Posted: Mon, 29th Apr 2013 by Terry Sanderson

By Terry Sanderson

It seems The Big Society is back – if only for the last nail to be driven into its coffin.

First we have a right-wing Catholic think tank, the Von Hügel Institute, publishing a report describing what was once Mr Cameron's flagship idea as a "genuine and interesting attempt" to tackle Britain's major social problems. The report looks at how the Big Society could be organised along the lines of Catholic social teaching. It says that the Government has already made many legislative changes on these lines and therefore it isn't "just rhetoric".

But the report seems to have arrived a little late at the party and to have missed the boat – which is just as well because the good ship Big Society seems to have sailed into the Bermuda triangle and, as the Archbishop of York, John Sentamu put it last week has "vanished without trace".

At the annual civic dinner of Sunderland Council at Washington Old Hall, Tyne and Wear, Sentamu said: "No politician refers to it any more. Was it simply a sound-bite, a ruse that played well with focus groups, but that was easily pushed aside when put under greater scrutiny? The cynic might suggest that it wasn't so much a celebration of a thriving society where everyone looks out for their neighbour, but rather a ploy to get community groups to pick up the cost of local government cuts."

Also dissenting from the Von Hügel view is Helen O'Brien, chief executive of the Catholic Social Action Network.
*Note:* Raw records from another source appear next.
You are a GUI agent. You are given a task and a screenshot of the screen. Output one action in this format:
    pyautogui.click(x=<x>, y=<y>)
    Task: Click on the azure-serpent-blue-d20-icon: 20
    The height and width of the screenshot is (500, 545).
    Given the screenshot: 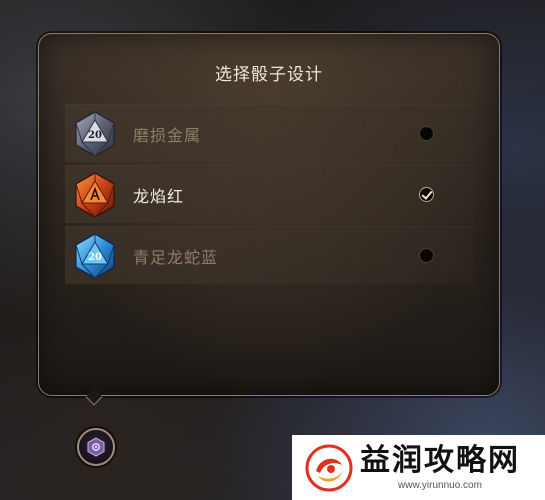 What is the action you would take?
    pyautogui.click(x=95, y=256)
    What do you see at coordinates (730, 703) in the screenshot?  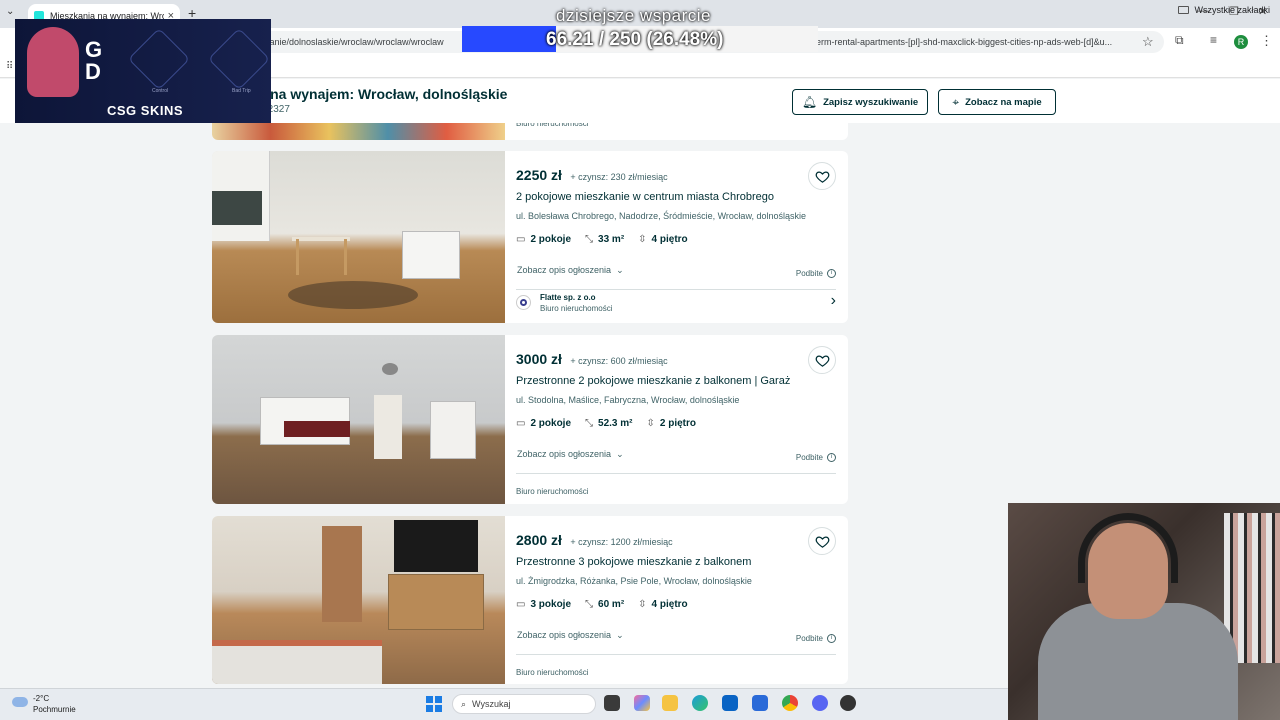 I see `outlook-icon` at bounding box center [730, 703].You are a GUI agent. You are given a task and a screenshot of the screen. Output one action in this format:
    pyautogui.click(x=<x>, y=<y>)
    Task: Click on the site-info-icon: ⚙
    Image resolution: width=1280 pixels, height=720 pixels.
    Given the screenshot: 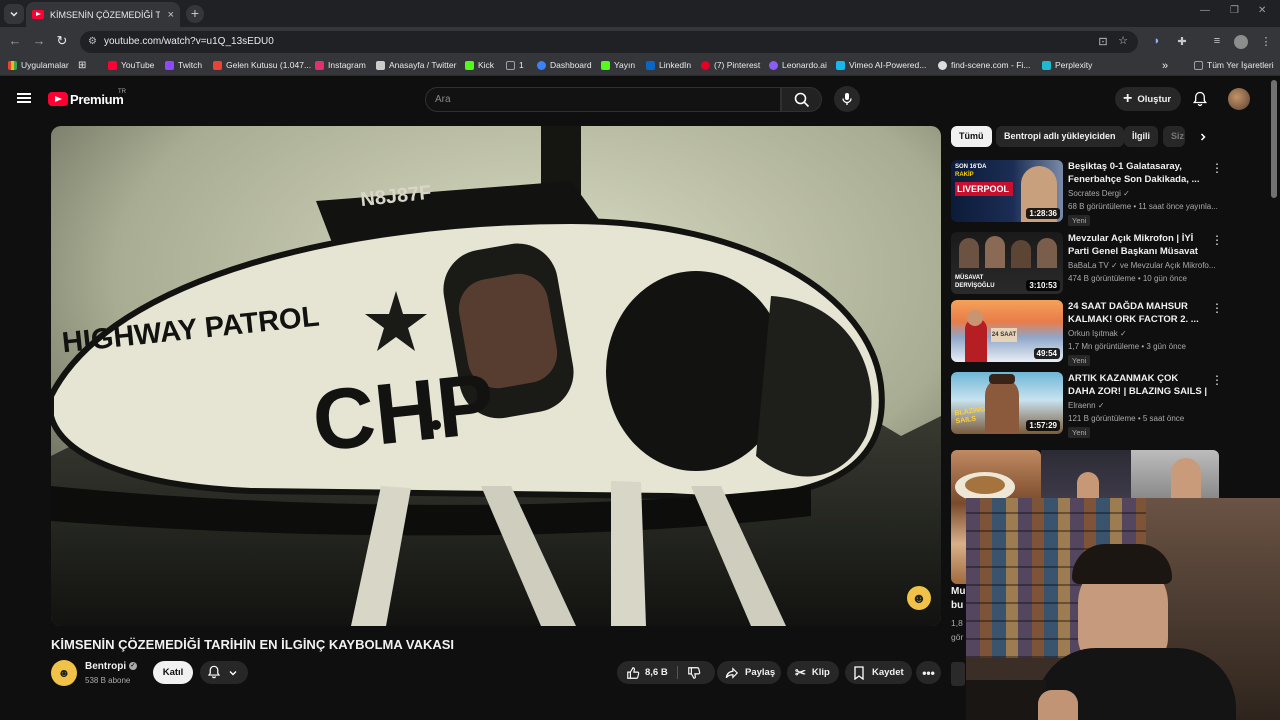 What is the action you would take?
    pyautogui.click(x=94, y=42)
She said the phrase "Big Society" had become discredited. "Should we call what we're doing the Big Society?" she asked at the launch. "That phrase hasn't done anything."
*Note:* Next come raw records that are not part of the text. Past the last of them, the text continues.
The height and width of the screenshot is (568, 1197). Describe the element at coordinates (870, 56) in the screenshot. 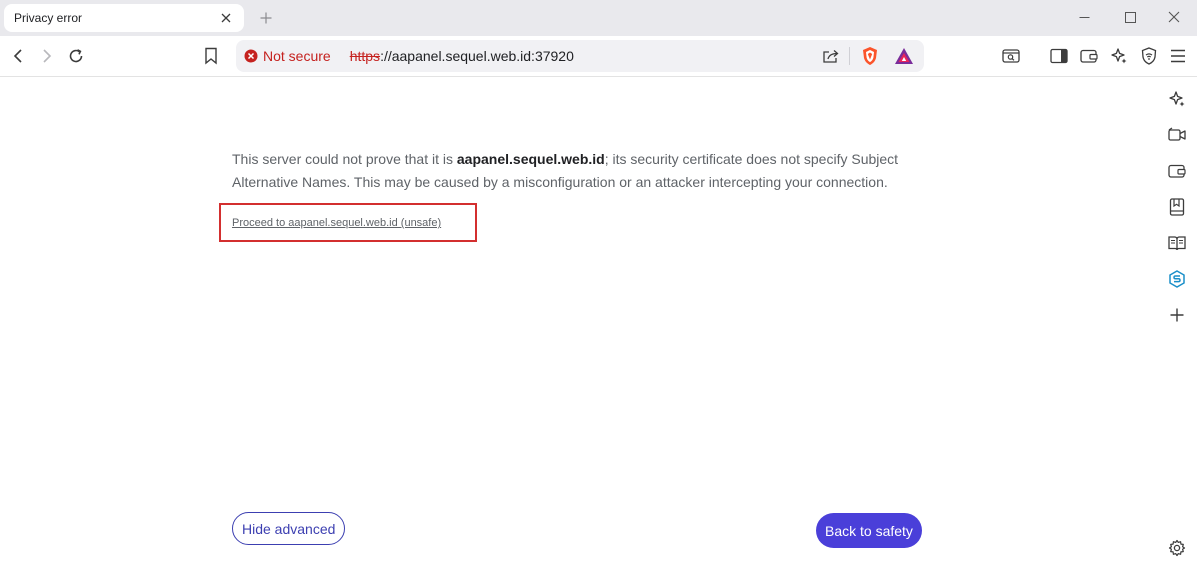

I see `brave-shields-icon` at that location.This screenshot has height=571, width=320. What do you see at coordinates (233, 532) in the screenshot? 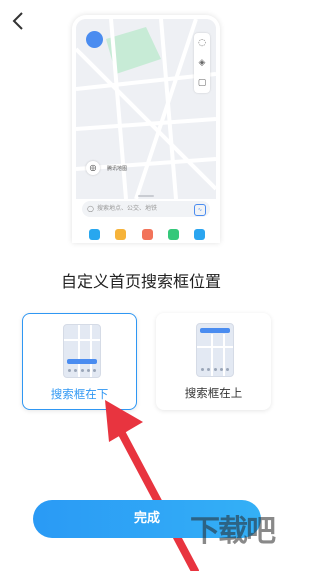
I see `watermark: 下载吧` at bounding box center [233, 532].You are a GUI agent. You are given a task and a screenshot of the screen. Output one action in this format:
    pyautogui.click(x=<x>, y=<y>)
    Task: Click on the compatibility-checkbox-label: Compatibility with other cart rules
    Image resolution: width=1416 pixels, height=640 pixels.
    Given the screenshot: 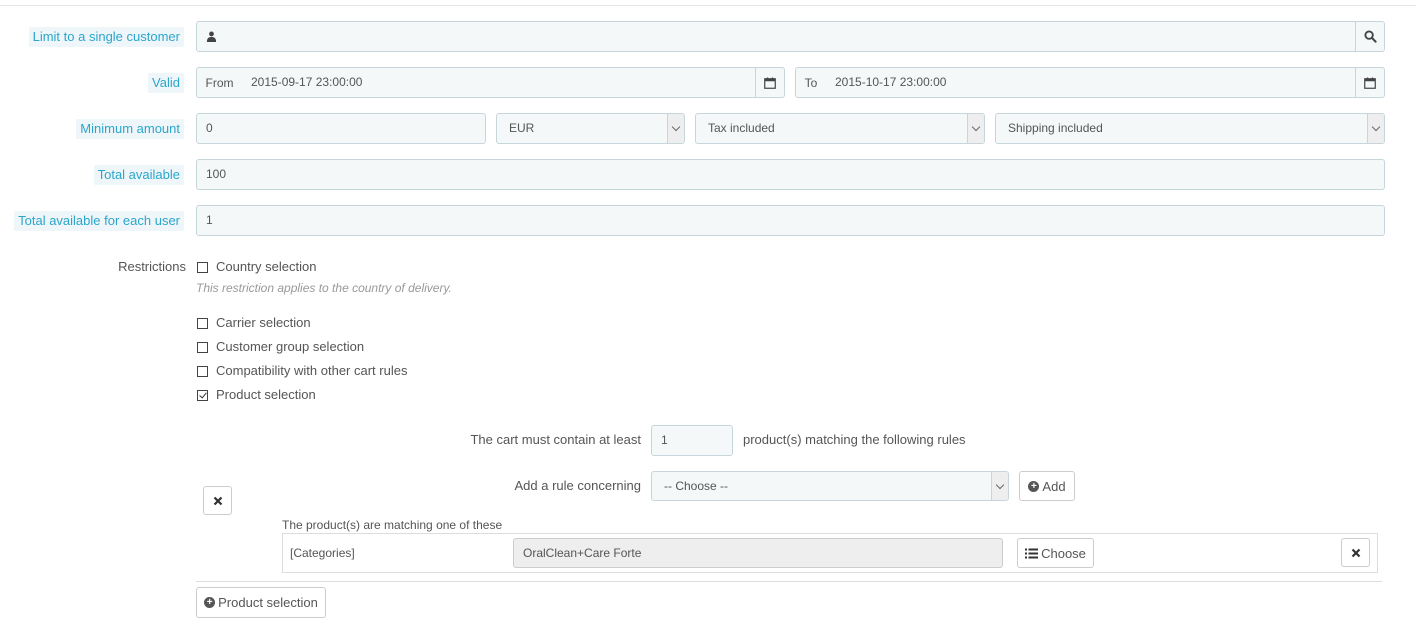 What is the action you would take?
    pyautogui.click(x=312, y=371)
The Catholic weekly magazine, The Tablet, also thinks the Von Hügel Institute has got it wrong. In an editorial it wrote:

Devotees of Catholic Social Teaching, by no means all of whom are Catholics, hailed David Cameron's Big Society with some enthusiasm. They already knew that Catholic ideas about how to organise a good society were being excavated by his party for useful guidance, not least the key principle of subsidiarity. And the former Tory leader and founder of the Centre for Social Justice, Iain Duncan Smith, who is himself a Catholic, made no secret of where he was drawing his ideas from for the future of the welfare state. Yet the Big Society project has turned out to be a big disappointment. Even the Coalition Government itself seems to have gone cool on it.

The editorial says that the Von Hügel Institute report suffered from bad timing. It was commissioned at a moment when there were big hopes that religion would be stepping in to help the Government run the country's welfare provisions – along similar lines to the German model.
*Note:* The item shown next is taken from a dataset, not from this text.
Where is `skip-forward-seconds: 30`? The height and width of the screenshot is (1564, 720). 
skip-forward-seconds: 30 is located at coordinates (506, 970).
But in Germany the Church receives vast amounts of taxpayers' cash to do the job (and does it with discrimination and often spiteful retribution on those employees who aren't toeing the Catholic line).

In Britain, the Government hoped that charities and churches would be able to somehow conjure up the money to replace that which was being cut from welfare budgets.

The Tablet, though, recognises that the "voluntary sector" has become almost entirely dependent on local authority grants. Now that such funding has been "scythed" by Government cuts, the voluntary groups simply can't operate on any significant scale any more. And because living standards are falling, donations to charities have also fallen — by something like 20% — which means they're finding it more and more difficult to draw on their own resources to fill the welfare gap.

Many Christian charities had already worked out that the Government was cynically using them to try to cover the severity of the cuts they were making. They also recognised that when the money ran out and the services collapsed, they would be the ones who would take the blame. Many had already made clear that they weren't prepared to be the fall guys.

The Government should be made to take responsibility for the cuts that are having such a cruel impact on the most vulnerable in our society. Churches should not attempt to rescue them (which they don't have the resources to do, anyway) and instead hold them to account for the misery they are causing.